> **Цель**
Отфильтруйте материал ниже и оставьте только строки, где встречается слово «computer». Регистр букв учитывается.

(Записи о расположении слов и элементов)
================
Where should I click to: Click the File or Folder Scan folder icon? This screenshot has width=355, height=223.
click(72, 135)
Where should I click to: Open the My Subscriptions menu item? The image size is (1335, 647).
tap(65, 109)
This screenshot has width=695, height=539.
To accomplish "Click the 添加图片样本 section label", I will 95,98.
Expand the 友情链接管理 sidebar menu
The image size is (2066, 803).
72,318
================
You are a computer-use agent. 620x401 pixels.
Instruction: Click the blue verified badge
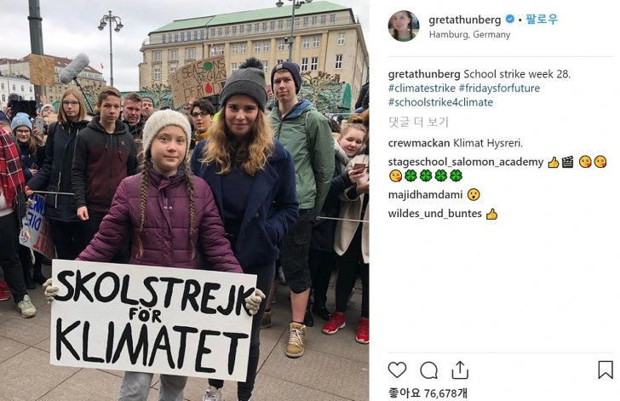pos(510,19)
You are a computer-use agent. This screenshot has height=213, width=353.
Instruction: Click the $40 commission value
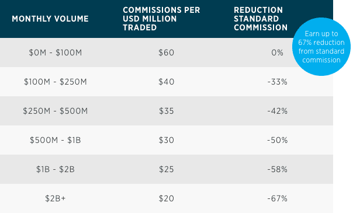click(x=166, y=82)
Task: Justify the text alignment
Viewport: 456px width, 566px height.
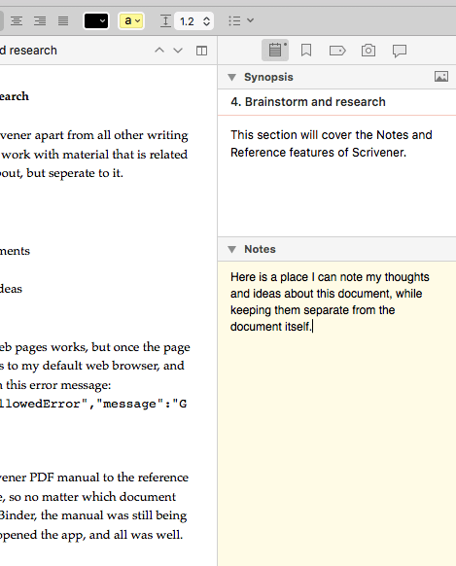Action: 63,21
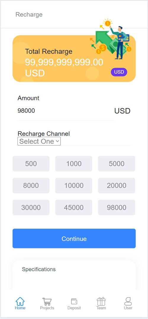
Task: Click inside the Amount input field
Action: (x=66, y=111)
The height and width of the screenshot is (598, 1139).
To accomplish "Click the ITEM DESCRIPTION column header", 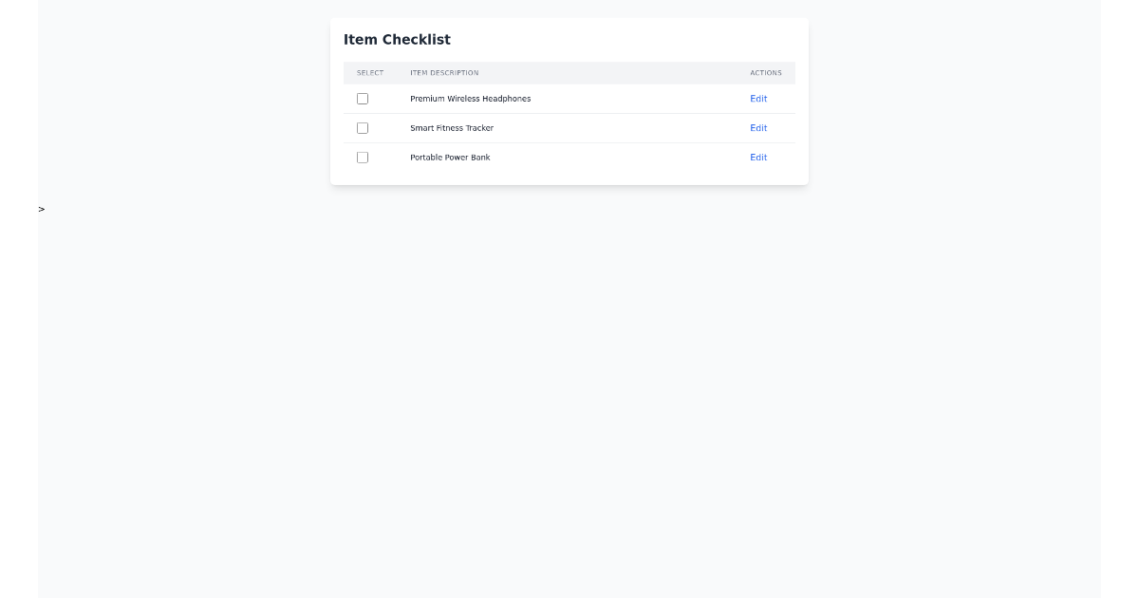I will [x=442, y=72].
================
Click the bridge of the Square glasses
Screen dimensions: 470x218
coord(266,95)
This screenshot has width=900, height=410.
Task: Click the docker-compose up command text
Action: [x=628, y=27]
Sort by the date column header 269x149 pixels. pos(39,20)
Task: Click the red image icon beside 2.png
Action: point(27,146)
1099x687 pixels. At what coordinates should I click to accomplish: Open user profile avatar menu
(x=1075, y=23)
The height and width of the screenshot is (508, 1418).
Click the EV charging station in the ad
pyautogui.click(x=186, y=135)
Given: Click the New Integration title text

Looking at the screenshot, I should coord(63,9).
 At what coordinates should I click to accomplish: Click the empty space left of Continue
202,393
================
> **Полный результат**
You are a computer-use agent. 620x401 pixels.
You are a computer-use agent. This screenshot has height=213, width=353.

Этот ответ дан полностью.